--- Goal of the exercise ---
Lines where the string "agent" appears are to be copied from the entries below.

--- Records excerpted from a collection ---
____________________
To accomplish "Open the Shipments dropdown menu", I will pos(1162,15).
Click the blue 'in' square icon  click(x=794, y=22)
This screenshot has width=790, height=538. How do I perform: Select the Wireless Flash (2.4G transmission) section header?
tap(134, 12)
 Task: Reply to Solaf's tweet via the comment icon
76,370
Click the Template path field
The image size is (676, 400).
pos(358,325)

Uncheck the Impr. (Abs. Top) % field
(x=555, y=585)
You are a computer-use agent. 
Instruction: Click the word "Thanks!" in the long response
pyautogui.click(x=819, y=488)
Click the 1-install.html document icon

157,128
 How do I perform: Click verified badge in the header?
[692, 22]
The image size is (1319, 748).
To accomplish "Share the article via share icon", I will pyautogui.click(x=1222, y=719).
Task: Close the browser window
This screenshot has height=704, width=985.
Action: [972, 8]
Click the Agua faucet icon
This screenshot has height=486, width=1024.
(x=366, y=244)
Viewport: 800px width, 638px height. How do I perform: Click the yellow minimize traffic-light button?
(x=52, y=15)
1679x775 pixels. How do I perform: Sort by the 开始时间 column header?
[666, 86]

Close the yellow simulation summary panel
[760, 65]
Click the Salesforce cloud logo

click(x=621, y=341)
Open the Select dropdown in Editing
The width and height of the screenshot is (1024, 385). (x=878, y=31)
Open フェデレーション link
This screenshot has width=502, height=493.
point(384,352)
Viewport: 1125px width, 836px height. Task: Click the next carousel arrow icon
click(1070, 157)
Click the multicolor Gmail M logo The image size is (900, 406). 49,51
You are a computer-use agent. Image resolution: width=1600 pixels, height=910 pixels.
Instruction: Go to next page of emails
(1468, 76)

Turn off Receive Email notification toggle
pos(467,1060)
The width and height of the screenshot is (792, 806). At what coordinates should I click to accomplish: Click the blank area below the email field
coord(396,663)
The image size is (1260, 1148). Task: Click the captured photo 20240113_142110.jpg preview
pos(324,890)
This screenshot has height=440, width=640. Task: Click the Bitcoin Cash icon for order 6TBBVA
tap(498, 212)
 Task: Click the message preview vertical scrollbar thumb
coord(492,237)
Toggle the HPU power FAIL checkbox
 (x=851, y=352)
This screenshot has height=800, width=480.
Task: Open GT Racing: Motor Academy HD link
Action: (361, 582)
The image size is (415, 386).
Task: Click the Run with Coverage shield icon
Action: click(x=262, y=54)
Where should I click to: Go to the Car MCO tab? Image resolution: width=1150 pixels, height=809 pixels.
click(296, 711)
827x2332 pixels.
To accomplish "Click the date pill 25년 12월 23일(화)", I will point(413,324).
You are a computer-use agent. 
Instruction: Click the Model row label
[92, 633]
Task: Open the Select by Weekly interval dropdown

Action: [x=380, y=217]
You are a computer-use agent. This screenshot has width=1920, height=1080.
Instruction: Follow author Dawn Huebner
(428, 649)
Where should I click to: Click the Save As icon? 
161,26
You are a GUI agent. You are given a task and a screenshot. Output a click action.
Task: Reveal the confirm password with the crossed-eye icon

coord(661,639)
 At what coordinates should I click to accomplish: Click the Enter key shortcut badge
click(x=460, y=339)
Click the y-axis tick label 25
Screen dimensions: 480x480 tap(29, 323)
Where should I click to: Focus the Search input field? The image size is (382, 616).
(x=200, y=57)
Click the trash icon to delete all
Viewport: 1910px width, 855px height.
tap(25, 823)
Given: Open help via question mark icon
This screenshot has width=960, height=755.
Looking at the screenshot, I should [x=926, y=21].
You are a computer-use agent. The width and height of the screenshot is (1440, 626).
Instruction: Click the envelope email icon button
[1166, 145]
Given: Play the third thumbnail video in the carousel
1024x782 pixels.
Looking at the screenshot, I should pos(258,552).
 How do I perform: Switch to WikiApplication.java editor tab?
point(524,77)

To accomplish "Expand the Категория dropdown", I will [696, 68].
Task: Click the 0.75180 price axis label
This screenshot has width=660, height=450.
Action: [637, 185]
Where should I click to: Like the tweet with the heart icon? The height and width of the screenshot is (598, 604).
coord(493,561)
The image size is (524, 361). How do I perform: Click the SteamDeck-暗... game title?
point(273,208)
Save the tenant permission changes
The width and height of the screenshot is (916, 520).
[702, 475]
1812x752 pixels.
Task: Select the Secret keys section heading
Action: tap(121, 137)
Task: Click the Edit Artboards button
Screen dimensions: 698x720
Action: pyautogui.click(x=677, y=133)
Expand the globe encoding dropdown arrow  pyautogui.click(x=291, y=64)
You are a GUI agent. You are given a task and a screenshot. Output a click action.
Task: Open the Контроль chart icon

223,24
____________________
--- Answer to this exercise ---
You are a computer-use agent. 
You are a computer-use agent. Image resolution: width=1600 pixels, height=910 pixels.
You are a computer-use agent. 
You are a computer-use agent. This screenshot has width=1920, height=1080.
You are a GUI agent. You are given a task and a screenshot. Output a click action.
You are a computer-use agent. The width and height of the screenshot is (1440, 626).
You are a GUI agent. You are given a task and a screenshot. Output a click action.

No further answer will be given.